- [Work to be completed]:
Find the string "column" in the entries and copy each line that has it.

- [Stored data]:
>>>

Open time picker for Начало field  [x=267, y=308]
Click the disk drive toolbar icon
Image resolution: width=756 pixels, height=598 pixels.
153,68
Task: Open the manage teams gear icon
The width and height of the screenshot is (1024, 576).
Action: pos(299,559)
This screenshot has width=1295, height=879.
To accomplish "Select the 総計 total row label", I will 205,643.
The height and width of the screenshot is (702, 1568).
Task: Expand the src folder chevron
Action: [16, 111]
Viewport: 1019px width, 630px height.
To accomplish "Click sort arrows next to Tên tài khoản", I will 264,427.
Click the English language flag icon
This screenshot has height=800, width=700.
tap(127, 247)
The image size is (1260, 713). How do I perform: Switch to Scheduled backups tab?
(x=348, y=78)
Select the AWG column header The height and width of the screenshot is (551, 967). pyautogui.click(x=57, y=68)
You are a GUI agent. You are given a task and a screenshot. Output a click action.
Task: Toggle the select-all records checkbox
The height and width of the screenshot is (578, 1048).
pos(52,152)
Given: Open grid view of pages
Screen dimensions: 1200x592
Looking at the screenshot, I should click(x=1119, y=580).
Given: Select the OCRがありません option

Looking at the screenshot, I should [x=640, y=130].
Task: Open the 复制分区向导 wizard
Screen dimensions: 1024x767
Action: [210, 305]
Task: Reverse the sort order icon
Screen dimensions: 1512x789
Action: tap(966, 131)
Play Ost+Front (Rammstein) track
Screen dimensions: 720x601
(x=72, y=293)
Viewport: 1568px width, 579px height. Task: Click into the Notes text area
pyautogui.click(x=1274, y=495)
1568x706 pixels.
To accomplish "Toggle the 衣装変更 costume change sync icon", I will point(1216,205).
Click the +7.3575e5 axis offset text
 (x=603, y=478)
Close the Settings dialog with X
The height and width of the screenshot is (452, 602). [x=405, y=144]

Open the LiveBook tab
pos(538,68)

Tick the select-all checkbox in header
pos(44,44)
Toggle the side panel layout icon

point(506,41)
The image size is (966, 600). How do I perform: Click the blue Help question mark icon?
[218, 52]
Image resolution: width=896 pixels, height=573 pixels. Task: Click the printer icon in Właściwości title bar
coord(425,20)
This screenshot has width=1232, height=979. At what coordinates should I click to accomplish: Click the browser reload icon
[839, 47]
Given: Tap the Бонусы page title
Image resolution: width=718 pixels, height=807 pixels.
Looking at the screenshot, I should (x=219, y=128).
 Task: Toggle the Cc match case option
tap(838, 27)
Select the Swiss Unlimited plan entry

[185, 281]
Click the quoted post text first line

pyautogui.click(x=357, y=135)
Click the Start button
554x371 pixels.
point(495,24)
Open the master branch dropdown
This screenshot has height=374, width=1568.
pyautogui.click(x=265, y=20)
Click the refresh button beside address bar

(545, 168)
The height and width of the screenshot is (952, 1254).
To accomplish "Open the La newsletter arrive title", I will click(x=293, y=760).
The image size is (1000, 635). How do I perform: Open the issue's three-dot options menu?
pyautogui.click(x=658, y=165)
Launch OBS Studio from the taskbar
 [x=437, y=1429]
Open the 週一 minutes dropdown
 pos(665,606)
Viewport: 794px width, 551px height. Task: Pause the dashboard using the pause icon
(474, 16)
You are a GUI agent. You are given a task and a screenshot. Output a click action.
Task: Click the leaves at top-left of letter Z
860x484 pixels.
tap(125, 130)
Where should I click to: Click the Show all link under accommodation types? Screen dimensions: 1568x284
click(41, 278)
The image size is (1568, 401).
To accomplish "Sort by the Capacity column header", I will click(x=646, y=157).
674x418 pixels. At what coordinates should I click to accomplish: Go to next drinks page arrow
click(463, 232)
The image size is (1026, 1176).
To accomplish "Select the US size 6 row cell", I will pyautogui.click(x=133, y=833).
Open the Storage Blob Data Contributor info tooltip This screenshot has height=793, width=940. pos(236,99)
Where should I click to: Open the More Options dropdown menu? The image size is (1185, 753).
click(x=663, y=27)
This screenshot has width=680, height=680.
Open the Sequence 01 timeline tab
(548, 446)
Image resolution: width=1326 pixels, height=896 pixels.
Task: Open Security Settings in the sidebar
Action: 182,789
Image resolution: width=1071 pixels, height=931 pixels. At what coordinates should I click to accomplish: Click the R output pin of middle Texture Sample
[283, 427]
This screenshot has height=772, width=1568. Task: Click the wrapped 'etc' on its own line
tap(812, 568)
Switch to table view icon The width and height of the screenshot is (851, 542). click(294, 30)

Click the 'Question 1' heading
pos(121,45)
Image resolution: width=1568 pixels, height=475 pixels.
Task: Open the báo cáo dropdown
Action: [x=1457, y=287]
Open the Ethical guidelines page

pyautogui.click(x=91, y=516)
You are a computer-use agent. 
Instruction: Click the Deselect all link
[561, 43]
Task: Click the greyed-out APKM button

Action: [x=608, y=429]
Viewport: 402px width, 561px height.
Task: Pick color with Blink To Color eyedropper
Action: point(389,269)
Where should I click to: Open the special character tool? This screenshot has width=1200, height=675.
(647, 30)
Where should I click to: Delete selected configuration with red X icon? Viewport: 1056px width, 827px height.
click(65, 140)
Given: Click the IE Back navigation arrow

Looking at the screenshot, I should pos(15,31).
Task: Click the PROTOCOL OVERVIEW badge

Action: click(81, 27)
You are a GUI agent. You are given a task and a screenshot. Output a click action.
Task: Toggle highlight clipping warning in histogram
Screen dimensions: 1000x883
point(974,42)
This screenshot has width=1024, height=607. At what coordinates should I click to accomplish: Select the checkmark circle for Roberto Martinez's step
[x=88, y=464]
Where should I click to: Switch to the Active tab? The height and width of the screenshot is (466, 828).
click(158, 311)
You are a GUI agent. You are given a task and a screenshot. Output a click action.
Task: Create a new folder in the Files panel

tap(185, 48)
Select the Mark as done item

<<<

- [Task output]:
Select the AWG column header The height and width of the screenshot is (551, 967). pyautogui.click(x=57, y=68)
To accomplish "Sort by the Capacity column header", I will click(x=646, y=157).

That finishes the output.